[Short task] Convert the material below into a JSON array of strings, one string per line, skipping blank lines.

[Dataset records]

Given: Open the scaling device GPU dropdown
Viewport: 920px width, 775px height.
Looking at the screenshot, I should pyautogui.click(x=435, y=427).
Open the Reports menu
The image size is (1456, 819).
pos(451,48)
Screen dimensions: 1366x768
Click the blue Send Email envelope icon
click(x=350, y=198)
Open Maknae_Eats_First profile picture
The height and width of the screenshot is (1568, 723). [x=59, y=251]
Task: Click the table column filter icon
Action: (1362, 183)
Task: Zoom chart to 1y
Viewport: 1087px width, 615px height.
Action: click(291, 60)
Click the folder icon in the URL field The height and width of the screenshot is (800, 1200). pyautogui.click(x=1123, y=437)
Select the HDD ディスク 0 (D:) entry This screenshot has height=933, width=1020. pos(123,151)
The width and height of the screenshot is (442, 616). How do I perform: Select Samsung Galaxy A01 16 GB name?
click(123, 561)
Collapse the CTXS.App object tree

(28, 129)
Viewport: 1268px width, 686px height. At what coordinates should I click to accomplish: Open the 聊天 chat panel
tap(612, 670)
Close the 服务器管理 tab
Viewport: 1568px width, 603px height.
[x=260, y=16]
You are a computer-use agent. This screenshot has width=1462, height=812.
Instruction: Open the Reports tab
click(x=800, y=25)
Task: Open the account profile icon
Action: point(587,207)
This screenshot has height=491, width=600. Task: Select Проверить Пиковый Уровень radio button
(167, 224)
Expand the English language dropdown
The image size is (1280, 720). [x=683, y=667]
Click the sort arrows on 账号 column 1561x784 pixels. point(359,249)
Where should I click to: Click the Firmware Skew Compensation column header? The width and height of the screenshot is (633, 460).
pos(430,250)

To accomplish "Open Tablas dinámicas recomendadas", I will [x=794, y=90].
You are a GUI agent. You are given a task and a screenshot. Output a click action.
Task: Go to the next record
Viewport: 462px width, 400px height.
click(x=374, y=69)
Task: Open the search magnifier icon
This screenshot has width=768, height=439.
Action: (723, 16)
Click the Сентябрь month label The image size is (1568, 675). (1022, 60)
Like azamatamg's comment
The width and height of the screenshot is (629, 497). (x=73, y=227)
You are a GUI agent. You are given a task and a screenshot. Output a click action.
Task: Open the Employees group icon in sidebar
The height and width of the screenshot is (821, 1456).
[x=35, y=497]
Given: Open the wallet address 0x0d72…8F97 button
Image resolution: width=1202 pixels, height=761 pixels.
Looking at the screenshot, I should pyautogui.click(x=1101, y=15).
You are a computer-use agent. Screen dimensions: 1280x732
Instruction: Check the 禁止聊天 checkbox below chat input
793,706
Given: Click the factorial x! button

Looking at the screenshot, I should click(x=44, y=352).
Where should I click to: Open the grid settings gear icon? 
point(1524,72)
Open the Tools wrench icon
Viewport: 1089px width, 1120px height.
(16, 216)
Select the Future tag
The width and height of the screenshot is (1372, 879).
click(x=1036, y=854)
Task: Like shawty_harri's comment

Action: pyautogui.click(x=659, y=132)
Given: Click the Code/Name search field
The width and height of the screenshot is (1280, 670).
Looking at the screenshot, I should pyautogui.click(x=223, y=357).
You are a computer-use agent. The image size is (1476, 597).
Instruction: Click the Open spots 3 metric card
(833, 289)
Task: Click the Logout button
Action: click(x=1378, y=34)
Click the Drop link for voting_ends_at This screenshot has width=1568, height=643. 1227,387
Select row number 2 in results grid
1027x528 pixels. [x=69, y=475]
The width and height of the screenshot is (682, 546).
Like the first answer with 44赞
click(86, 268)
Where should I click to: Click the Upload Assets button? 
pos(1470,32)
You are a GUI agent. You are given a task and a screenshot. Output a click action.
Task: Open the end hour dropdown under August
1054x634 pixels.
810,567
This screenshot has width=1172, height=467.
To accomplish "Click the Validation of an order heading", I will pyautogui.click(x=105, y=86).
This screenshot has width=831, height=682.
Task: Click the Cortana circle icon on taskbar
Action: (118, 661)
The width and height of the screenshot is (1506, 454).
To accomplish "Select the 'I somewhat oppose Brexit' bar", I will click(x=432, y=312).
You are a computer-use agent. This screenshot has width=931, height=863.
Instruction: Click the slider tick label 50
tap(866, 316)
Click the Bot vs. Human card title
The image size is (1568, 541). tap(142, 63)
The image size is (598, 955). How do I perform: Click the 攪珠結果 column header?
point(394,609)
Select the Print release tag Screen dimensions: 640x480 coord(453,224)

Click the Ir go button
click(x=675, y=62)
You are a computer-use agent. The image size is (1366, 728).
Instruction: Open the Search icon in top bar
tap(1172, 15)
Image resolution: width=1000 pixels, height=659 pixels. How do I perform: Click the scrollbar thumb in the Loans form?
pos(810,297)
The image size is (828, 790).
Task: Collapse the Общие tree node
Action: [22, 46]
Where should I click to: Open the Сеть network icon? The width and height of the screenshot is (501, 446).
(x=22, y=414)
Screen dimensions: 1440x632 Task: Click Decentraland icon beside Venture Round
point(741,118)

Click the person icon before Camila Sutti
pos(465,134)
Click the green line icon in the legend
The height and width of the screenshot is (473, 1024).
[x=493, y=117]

[Answer to the task]
[
  "Given: Open the scaling device GPU dropdown",
  "Viewport: 920px width, 775px height.",
  "Looking at the screenshot, I should pyautogui.click(x=435, y=427).",
  "Open the Reports menu",
  "The image size is (1456, 819).",
  "pos(451,48)",
  "Screen dimensions: 1366x768",
  "Click the blue Send Email envelope icon",
  "click(x=350, y=198)",
  "Open Maknae_Eats_First profile picture",
  "The height and width of the screenshot is (1568, 723). [x=59, y=251]",
  "Task: Click the table column filter icon",
  "Action: (1362, 183)",
  "Task: Zoom chart to 1y",
  "Viewport: 1087px width, 615px height.",
  "Action: click(291, 60)",
  "Click the folder icon in the URL field The height and width of the screenshot is (800, 1200). pyautogui.click(x=1123, y=437)",
  "Select the HDD ディスク 0 (D:) entry This screenshot has height=933, width=1020. pos(123,151)",
  "The width and height of the screenshot is (442, 616). How do I perform: Select Samsung Galaxy A01 16 GB name?",
  "click(123, 561)",
  "Collapse the CTXS.App object tree",
  "(28, 129)",
  "Viewport: 1268px width, 686px height. At what coordinates should I click to accomplish: Open the 聊天 chat panel",
  "tap(612, 670)",
  "Close the 服务器管理 tab",
  "Viewport: 1568px width, 603px height.",
  "[x=260, y=16]",
  "You are a computer-use agent. This screenshot has width=1462, height=812.",
  "Instruction: Open the Reports tab",
  "click(x=800, y=25)",
  "Task: Open the account profile icon",
  "Action: point(587,207)",
  "This screenshot has height=491, width=600. Task: Select Проверить Пиковый Уровень radio button",
  "(167, 224)",
  "Expand the English language dropdown",
  "The image size is (1280, 720). [x=683, y=667]",
  "Click the sort arrows on 账号 column 1561x784 pixels. point(359,249)",
  "Where should I click to: Click the Firmware Skew Compensation column header? The width and height of the screenshot is (633, 460).",
  "pos(430,250)",
  "To accomplish \"Open Tablas dinámicas recomendadas\", I will [x=794, y=90].",
  "You are a GUI agent. You are given a task and a screenshot. Output a click action.",
  "Task: Go to the next record",
  "Viewport: 462px width, 400px height.",
  "click(x=374, y=69)",
  "Task: Open the search magnifier icon",
  "This screenshot has width=768, height=439.",
  "Action: (723, 16)",
  "Click the Сентябрь month label The image size is (1568, 675). (1022, 60)",
  "Like azamatamg's comment",
  "The width and height of the screenshot is (629, 497). (x=73, y=227)",
  "You are a GUI agent. You are given a task and a screenshot. Output a click action.",
  "Task: Open the Employees group icon in sidebar",
  "The height and width of the screenshot is (821, 1456).",
  "[x=35, y=497]",
  "Given: Open the wallet address 0x0d72…8F97 button",
  "Image resolution: width=1202 pixels, height=761 pixels.",
  "Looking at the screenshot, I should pyautogui.click(x=1101, y=15).",
  "You are a computer-use agent. Screen dimensions: 1280x732",
  "Instruction: Check the 禁止聊天 checkbox below chat input",
  "793,706",
  "Given: Click the factorial x! button",
  "Looking at the screenshot, I should click(x=44, y=352).",
  "Where should I click to: Open the grid settings gear icon? ",
  "point(1524,72)",
  "Open the Tools wrench icon",
  "Viewport: 1089px width, 1120px height.",
  "(16, 216)",
  "Select the Future tag",
  "The width and height of the screenshot is (1372, 879).",
  "click(x=1036, y=854)",
  "Task: Like shawty_harri's comment",
  "Action: pyautogui.click(x=659, y=132)",
  "Given: Click the Code/Name search field",
  "The width and height of the screenshot is (1280, 670).",
  "Looking at the screenshot, I should pyautogui.click(x=223, y=357).",
  "You are a computer-use agent. The image size is (1476, 597).",
  "Instruction: Click the Open spots 3 metric card",
  "(833, 289)",
  "Task: Click the Logout button",
  "Action: click(x=1378, y=34)",
  "Click the Drop link for voting_ends_at This screenshot has width=1568, height=643. 1227,387",
  "Select row number 2 in results grid",
  "1027x528 pixels. [x=69, y=475]",
  "The width and height of the screenshot is (682, 546).",
  "Like the first answer with 44赞",
  "click(86, 268)",
  "Where should I click to: Click the Upload Assets button? ",
  "pos(1470,32)",
  "You are a GUI agent. You are given a task and a screenshot. Output a click action.",
  "Task: Open the end hour dropdown under August",
  "1054x634 pixels.",
  "810,567",
  "This screenshot has width=1172, height=467.",
  "To accomplish \"Click the Validation of an order heading\", I will pyautogui.click(x=105, y=86).",
  "This screenshot has width=831, height=682.",
  "Task: Click the Cortana circle icon on taskbar",
  "Action: (118, 661)",
  "The width and height of the screenshot is (1506, 454).",
  "To accomplish \"Select the 'I somewhat oppose Brexit' bar\", I will click(x=432, y=312).",
  "You are a computer-use agent. This screenshot has width=931, height=863.",
  "Instruction: Click the slider tick label 50",
  "tap(866, 316)",
  "Click the Bot vs. Human card title",
  "The image size is (1568, 541). tap(142, 63)",
  "The image size is (598, 955). How do I perform: Click the 攪珠結果 column header?",
  "point(394,609)",
  "Select the Print release tag Screen dimensions: 640x480 coord(453,224)",
  "Click the Ir go button",
  "click(x=675, y=62)",
  "You are a computer-use agent. The image size is (1366, 728).",
  "Instruction: Open the Search icon in top bar",
  "tap(1172, 15)",
  "Image resolution: width=1000 pixels, height=659 pixels. How do I perform: Click the scrollbar thumb in the Loans form?",
  "pos(810,297)",
  "The image size is (828, 790).",
  "Task: Collapse the Общие tree node",
  "Action: [22, 46]",
  "Where should I click to: Open the Сеть network icon? The width and height of the screenshot is (501, 446).",
  "(x=22, y=414)",
  "Screen dimensions: 1440x632 Task: Click Decentraland icon beside Venture Round",
  "point(741,118)",
  "Click the person icon before Camila Sutti",
  "pos(465,134)",
  "Click the green line icon in the legend",
  "The height and width of the screenshot is (473, 1024).",
  "[x=493, y=117]"
]